= Federal Areas cricket team =

Cricket team

Federal Areas was a first-class cricket team in Pakistan based in the capital, Islamabad. Between 2008 and 2012 they played 16 first-class matches in four seasons of the Pentangular Cup. Their home ground was the Diamond Club Ground in Islamabad.

==Background==
When the Pakistan Cricket Board revamped the Pentangular Cup for the 2007–08 season, they created the Federal Areas team to make a fifth competitor alongside the teams from the four provinces. In order to make the competition even, "the Pakistan Cricket Board selected the top 75 Quaid-e-Azam players plus 20 juniors and divided them [among the five teams], mostly on a regional basis but reallocating some to strengthen the weaker sides." Few of the Federal Areas players were actually from the Islamabad area.

==Playing record==
Federal Areas' best season was their first, when they finished second with two wins and two draws.

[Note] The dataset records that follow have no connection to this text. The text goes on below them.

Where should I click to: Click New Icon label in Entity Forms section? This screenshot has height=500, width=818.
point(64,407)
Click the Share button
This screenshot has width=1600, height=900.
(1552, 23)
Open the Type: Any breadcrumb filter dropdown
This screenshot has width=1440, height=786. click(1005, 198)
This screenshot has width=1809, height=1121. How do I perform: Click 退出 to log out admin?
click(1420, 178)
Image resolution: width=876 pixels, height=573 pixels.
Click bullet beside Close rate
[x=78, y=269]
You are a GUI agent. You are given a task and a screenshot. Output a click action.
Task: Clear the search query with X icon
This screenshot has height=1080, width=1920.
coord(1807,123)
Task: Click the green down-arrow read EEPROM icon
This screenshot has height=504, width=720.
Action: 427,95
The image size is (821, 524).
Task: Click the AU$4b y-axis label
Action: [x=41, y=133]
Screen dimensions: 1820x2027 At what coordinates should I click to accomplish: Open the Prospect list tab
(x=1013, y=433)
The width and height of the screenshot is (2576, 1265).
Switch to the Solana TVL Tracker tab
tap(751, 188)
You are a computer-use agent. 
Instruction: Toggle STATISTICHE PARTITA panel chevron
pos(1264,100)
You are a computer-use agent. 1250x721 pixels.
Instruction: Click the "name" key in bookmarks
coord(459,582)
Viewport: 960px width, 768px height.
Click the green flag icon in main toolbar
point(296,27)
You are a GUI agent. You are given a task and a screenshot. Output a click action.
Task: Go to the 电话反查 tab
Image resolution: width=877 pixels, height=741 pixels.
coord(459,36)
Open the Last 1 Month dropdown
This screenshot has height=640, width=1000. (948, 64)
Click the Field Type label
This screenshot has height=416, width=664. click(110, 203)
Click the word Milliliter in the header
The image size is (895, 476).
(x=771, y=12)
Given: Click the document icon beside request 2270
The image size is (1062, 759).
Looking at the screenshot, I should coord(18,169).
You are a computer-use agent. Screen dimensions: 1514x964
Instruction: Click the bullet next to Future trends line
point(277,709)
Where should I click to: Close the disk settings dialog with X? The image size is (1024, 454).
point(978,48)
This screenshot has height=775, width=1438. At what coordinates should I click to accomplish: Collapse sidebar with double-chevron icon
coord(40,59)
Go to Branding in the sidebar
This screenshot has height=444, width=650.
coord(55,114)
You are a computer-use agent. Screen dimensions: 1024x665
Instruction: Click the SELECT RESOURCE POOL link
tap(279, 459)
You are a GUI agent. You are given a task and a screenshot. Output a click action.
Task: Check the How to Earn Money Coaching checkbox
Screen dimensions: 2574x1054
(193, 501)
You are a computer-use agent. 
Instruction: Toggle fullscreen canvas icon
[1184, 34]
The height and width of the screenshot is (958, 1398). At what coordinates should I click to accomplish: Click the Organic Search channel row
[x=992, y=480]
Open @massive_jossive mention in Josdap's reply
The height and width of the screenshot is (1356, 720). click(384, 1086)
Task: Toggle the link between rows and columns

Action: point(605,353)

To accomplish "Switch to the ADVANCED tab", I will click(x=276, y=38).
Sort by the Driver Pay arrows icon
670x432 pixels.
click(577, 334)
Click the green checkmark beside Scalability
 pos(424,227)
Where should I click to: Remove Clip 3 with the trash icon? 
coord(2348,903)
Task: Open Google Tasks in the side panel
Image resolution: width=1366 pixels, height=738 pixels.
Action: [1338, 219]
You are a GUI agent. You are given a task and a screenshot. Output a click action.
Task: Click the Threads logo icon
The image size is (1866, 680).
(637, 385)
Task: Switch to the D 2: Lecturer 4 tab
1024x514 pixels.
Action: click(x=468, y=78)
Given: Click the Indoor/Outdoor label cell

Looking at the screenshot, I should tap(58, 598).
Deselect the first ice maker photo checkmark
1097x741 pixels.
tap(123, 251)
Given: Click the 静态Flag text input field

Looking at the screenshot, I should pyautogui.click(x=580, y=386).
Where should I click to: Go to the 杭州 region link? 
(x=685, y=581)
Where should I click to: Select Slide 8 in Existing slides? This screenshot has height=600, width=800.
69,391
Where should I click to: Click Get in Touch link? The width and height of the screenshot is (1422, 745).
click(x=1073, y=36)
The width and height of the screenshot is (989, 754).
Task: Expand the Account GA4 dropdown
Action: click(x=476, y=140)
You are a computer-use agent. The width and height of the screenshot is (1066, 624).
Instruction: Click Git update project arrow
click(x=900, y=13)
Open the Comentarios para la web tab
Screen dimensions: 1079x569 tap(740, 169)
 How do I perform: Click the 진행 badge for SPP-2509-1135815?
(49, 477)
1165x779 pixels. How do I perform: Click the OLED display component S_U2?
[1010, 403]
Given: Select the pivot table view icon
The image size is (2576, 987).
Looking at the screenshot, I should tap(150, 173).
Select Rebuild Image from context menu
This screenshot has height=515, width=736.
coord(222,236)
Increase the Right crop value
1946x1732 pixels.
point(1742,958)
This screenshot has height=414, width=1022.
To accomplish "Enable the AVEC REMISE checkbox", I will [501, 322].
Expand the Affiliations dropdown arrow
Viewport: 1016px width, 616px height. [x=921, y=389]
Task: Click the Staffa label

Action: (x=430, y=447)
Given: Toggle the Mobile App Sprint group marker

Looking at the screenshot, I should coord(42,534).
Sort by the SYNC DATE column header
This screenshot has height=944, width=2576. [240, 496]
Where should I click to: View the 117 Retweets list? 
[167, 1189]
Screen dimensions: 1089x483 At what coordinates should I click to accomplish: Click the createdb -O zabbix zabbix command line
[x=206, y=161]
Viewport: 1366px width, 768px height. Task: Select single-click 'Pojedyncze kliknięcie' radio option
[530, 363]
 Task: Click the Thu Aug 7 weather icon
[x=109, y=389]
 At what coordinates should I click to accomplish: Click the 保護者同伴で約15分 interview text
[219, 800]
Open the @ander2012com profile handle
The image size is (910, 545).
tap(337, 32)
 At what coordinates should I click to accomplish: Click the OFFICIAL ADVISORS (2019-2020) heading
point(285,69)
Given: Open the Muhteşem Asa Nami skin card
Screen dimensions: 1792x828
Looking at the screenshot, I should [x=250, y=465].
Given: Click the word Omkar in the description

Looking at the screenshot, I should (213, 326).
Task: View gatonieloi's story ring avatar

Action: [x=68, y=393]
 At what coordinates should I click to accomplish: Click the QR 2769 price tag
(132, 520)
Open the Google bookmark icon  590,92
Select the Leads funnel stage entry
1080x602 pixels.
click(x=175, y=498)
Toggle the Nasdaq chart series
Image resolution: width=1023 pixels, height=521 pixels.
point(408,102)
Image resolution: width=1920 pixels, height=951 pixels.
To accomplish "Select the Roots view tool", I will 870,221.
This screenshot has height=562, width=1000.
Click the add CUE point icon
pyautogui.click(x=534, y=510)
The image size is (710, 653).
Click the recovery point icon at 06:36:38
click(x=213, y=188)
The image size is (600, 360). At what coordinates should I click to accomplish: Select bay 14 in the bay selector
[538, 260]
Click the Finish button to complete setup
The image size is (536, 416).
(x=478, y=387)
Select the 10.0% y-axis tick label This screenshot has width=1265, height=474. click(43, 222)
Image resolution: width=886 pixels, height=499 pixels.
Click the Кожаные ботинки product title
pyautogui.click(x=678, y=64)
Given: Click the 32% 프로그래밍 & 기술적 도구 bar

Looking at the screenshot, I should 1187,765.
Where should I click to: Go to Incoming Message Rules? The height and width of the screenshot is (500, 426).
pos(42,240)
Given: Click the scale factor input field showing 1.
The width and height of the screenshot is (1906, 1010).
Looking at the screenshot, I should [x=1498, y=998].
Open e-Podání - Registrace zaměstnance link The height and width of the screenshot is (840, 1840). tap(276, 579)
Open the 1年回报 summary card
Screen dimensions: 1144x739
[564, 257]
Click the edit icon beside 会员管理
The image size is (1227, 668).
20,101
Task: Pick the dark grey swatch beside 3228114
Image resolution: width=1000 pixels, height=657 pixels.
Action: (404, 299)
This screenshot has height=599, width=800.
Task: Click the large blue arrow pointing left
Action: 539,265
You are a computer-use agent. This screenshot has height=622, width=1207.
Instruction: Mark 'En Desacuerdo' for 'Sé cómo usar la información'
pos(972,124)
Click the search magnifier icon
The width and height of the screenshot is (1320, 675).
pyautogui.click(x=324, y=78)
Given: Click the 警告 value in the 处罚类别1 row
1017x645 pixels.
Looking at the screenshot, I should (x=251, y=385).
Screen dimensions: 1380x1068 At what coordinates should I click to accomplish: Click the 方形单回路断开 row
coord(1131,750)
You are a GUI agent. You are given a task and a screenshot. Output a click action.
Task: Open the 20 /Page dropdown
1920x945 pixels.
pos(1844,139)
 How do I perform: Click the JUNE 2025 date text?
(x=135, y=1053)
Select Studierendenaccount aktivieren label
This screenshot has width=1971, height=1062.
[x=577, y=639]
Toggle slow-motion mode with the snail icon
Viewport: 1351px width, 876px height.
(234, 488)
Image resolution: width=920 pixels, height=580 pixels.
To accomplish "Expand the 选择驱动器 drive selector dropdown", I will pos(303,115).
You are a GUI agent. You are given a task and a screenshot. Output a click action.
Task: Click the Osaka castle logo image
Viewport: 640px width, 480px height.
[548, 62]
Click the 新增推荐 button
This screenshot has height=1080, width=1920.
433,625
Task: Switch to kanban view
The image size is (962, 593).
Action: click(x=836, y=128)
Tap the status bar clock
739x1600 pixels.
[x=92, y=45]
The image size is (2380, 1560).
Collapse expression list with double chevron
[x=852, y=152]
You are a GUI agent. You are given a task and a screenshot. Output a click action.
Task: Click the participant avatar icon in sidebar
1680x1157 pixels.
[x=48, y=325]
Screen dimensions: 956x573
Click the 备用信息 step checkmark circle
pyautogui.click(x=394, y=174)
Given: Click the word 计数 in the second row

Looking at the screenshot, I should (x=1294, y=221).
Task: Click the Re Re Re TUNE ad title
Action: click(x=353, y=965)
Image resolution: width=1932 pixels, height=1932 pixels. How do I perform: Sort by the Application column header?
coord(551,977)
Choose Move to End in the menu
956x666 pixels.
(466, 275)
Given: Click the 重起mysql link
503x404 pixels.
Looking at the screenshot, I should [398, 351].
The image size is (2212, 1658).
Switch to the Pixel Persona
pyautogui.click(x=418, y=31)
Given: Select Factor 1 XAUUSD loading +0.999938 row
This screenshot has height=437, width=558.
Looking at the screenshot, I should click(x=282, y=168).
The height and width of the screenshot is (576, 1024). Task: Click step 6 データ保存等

They hit their highest score, 597 for 8 declared, in an innings victory over Baluchistan, and won their last match, against Sindh in their first match at the Diamond Club Ground, by chasing down a target of 322 with one wicket in hand.

They came fourth with one victory in 2008–09, third with one victory in 2011–11, and fourth with no victories in 2011–12. Overall, of their 16 matches they won 4, lost 4 and drew 8.

==Leading players==
Federal Areas' highest scorer, with 788 runs in 11 matches at an average of 52.53, is Bazid Khan, who also hit the highest score of 172 against Baluchistan in 2007–08. The best innings bowling figures are 7 for 21 by Sohail Tanvir against Baluchistan in 2008–09, and he also took the most wickets, 56 in 10 matches at 23.75. The best match bowling figures are 10 for 79 (5 for 34 and 5 for 45) by Nasrullah Khan against Khyber Pakhtunkhwa in 2010–11. There were five captains: Shoaib Akhtar, Naved Ashraf (who made 519 runs at 39.92), Iftikhar Anjum (31 wickets at 21.93), Bazid Khan and Sohail Tanvir.

Apart from Iftikhar Anjum and Nasrullah Khan, the other notable Federal Areas player from Islamabad is Raheel Majeed, who made 650 runs in 11 matches at 32.50.

==Pentangular One-Day Cup==
A 50-over List A competition was held among the five provincial teams in 2008-09 and 2009–10. In 2008-09 the Federal Areas Leopards came second after the round-robin and played off in the final against the first-placed Punjab Stallions, losing by eight wickets. The Federal Areas Leopards came third in 2009–10. Shoaib Akhtar is Federal Areas' leading wicket-taker in List A matches with 19 wickets, including 6 for 52 against Khyber Pakhtunkhwa Panthers in 2009–10. Umar Amin is Federal Areas' leading batsman, with 449 runs at 79.83.